> [Work to complete]
1. Return the part of the Canal Street passage starting at "In the 10 years" and ending at "demanded safety improvements.", copied word for word.
2. Extend the Canal Street passage, picking up after its last sentence.

> [Supplied passage]
□ □ □ □ □

Canal Street is one of the most dangerous places in the city — and has long been a focal point for street safety advocates. Last year, on just the half-mile between Broadway and the Bowery, there were 84 reported crashes, injuring 27 people, including six cyclists and eight pedestrians, according to city stats.

In the 10 years of Vision Zero, there have been 2,680 reported crashes, injuring 448 people, including 66 cyclists and 140 pedestrians, with one cyclist and four pedestrians killed.

Everyone acknowledges that the roadway is unsafe, especially in the early morning or late night hours when Canal is not its normal parking lot. In 2020, Manhattan Community Board 1's Transportation Committee told the Department of Transportation that it was tired of studies on Canal Street and demanded safety improvements.

□ □ □ □ □

> [Recorded data]
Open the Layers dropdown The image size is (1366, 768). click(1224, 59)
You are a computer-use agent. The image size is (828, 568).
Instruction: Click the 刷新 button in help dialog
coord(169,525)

□ □ □ □ □

> [Exercise responses]
1.
In the 10 years of Vision Zero, there have been 2,680 reported crashes, injuring 448 people, including 66 cyclists and 140 pedestrians, with one cyclist and four pedestrians killed.

Everyone acknowledges that the roadway is unsafe, especially in the early morning or late night hours when Canal is not its normal parking lot. In 2020, Manhattan Community Board 1's Transportation Committee told the Department of Transportation that it was tired of studies on Canal Street and demanded safety improvements.

2.
Canal Street often has way more pedestrians than cars. Photo: Adrian Mak

With seven lanes that are 10-to-13-feet wide given over to car traffic, Canal resembles a highway more than a neighborhood thoroughfare. Almost 90 percent of the space on Canal Street is set aside for motorists, yet at some times during the day, there are three times as many pedestrians as cars.

The DOT did have a virtual workshop to discuss the danger in 2022. Last year, the agency also launched an eight month study to improve the car sewer’s safety for pedestrians and cyclists. Locals told the agency in a survey over the summer that the sidewalks were too narrow and that the crossings were too long.

The study was scheduled to wrap up by December, but DOT has yet to publish its findings.

The area's Council Member, Chris Marie, said the death should motivate the city to work quickly.

"If this preventable death does not spur Mayor Adams and the Department of Transportation to action, then one of the most heavily trafficked streets in New York City is going to continue to be one of the most incident-prone," he said. "Pedestrians, cyclists, neighbors, even drivers are all desperate for changes. The data is already collected, street surveys have been conducted. There is no excuse for Canal Street to remain as a vague target for a secret study. Its redesign must be met with the urgency that this death demands."